NORTHUMBRIA Police are poised to make several arrests as part of their investigations into unsolved sex crimes.

Under Operation Phoenix, officers have been using DNA techniques to revisit sex cases from 1985 to 1999.

This week, officers saw the first conviction under Operation Phoenix when Mark Wilkinson, of Roker Baths Road, Sunderland, was jailed for five years. A DNA sample, taken after Wilkinson was arrested recently for urinating in the street, matched with DNA taken after the unsolved rape of a 19-year-old student seven years earlier.

Now police are set to make further arrests. Forensic scientists have examined 61 historical cases of rape and indecent assault and come up with 38 full DNA profiles.

Eighteen of them have matched the DNA of people already on the National DNA Database.

Detective Inspector Peter Farrell, who heads Operation Phoenix, said: "We want to send a message of reassurance to the victims that Northumbria Police will continue to investigate serious sex crimes no matter when they were committed.

"Our message to those who think they've got away with it is to think again."

Police believe a serial sex attacker could be responsible for nine sex attacks on girls and women in North Tyneside in the 1980s.

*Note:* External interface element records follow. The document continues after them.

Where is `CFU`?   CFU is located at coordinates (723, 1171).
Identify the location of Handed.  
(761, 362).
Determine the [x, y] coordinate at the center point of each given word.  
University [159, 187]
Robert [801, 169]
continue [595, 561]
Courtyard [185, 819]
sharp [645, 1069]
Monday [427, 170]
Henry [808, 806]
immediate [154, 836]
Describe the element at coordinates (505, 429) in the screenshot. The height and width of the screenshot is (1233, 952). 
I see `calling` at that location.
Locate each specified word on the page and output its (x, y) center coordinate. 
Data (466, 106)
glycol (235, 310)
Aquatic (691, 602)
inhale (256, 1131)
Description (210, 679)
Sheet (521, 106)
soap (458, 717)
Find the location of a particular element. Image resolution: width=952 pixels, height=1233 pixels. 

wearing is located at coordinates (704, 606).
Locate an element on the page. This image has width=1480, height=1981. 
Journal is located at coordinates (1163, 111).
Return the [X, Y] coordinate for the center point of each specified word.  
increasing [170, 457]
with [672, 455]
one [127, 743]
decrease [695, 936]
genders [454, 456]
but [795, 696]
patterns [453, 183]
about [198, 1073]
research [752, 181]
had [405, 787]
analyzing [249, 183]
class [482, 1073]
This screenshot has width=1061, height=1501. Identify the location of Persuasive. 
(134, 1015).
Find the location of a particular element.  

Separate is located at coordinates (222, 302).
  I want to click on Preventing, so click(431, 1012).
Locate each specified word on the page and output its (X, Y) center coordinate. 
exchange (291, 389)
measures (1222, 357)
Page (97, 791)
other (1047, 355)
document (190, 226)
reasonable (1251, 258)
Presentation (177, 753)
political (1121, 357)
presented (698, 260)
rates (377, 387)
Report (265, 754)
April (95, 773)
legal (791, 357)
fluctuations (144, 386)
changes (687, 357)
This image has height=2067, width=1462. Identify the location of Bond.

Officers had spotted a number of similarities between the attacks, which included rapes, sexually-motivated violence and indecent assaults.

Material was retained from the scenes in the 1980s but until now there were not the advances in technology to extract a DNA profile.

They are awaiting results from the Forensic Science Service.

Police say the geographical location, method and descriptions of the attacker are similar. The victims, whose ages range from 13 to 35, were attacked in the late evening or early hours, when they were out on their own.

They took place over 29 months.

There is no evidence so far to suggest the attacks could be linked to any current cases.

Officers do not contact victims until they get solid forensic evidence.